Ahora va por la Ingeniería en Minas

Alejandra terminó la carrera de Electricidad e Instrumentación y reconoce la madurez que mostraron sus compañeros de generación Centro de Estudios Tecnológicos de Laguna del Rey.

Torreón, Coahuila

En 2015, Alejandra del Rocío Nápoles Soto, llevaba apenas unos meses en la carrera de Electricidad e Instrumentación en el Centro de Estudios Tecnológicos de Laguna del Rey (CETLAR).

Entrevistada en aquel momento con 18 años, era la única mujer en una generación de 30 hombres. Hoy a los 21 años y siendo madre de Fernando Sánchez Nápoles de un año 10 meses, ha sabido superar retos que la vida le ha presentado al incursionar en una especialidad que es elegida por hombres.

“Es difícil ser instrumentista porque es una carrera muy pesada, porque es un equipo que se utiliza mucho en minas, vine de la Mina de Velardeña, ya tengo mi contrato y trabajo en esa unidad minera”.

Originaria de Gómez Palacio, Durango, ingresó al CETLAR gracias a un recomendación de familiares que ya laboran en la mina de Peñoles ubicada en Velardeña, Durango.

En aquel entonces comentó que el ingresar a esta institución educativa y egresar de esta carrera fue un reto que se impuso desde un principio y más porque le comentaron que la Mina en Velardeña no tenía a una mujer egresada del Cetlar, por lo que decidió enfrentar el reto y ya cumplió.  

"Esta fue una carrera muy difícil, fue una estancia pesada siendo mujer, pero es algo que me gusta ya que no se había visto que una mujer se graduara de la carrera de Eléctrico Instrumentista y esto es algo que estoy disfrutando mucho, al ser la única mujer", dijo feliz en su graduación, acompañada de su pequeño.

Reconoció la madurez que mostraron sus compañeros de generación, ya que al ser la única mujer, no sufrió de ningún tipo de agresión, ataque o discriminación, por el contrario, su apoyo siempre estuvo presente.

Visualizó que el desempeño en las unidades mineras no resultará complicado, ya que al ser estudiante, contó con un periodo importante de práctica y en campo logró fortalecer sus conocimientos.

“No obstante las dificultades que pueda tener esta carrera, la oportunidad y el apoyo de la empresa Peñoles siempre estuvo presente”.

Cuestionada sobre el panorama que ve ella de sí misma en cinco o diez años, al igual que lo comentó en 2015, reitera que planea estudiar una Ingeniería en Minas que le ayude a profesionalizar su trabajo al interior de estos complejos laborales.

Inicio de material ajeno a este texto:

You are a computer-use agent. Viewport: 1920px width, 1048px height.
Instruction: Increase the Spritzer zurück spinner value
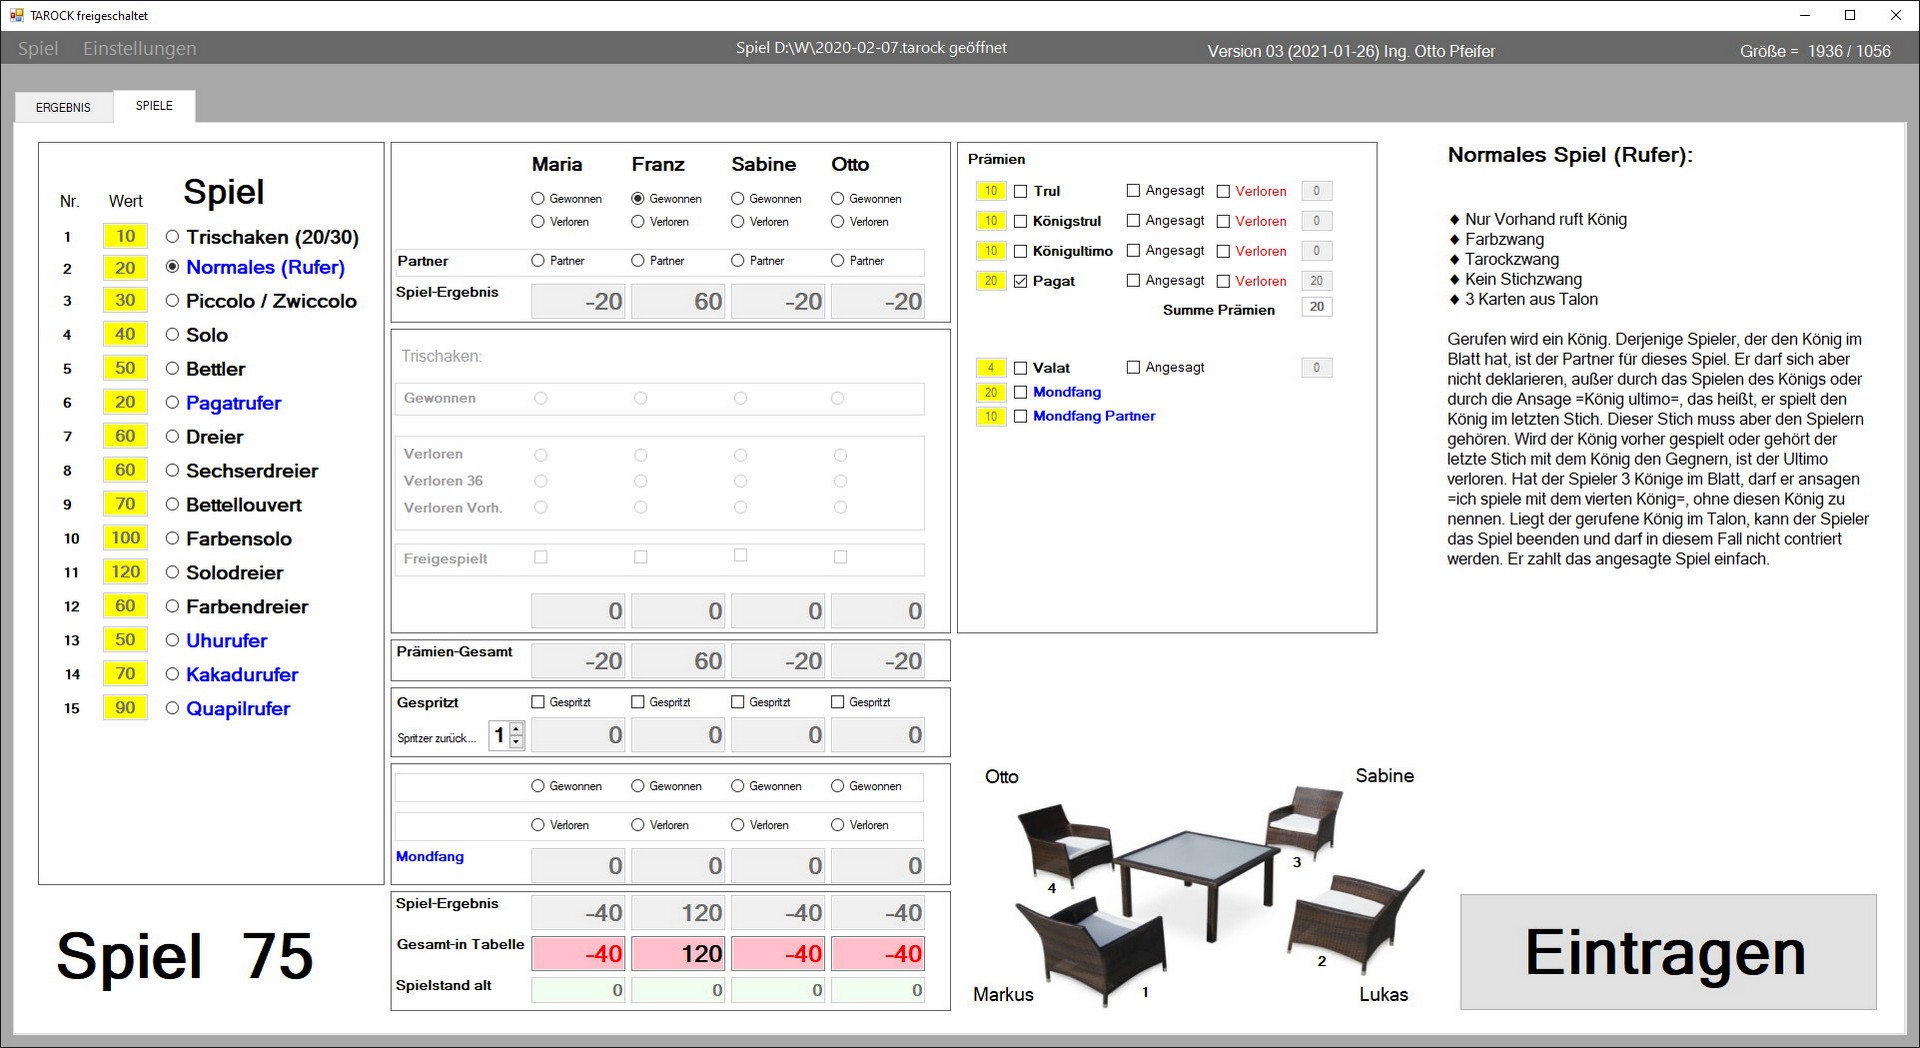516,729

Consciente que muchas mujeres tiene ciertas resistencias a estudiar este tipo de carreras, les instó:

“Yo creo que deben dejar todos esos pensamientos atrás, las oportunidad como estas son muy pocas, así que hay que aprovecharla, aún y que sí se debe contar con un carácter muy fuerte para poder desempeñarse en esta labor”, aseguró.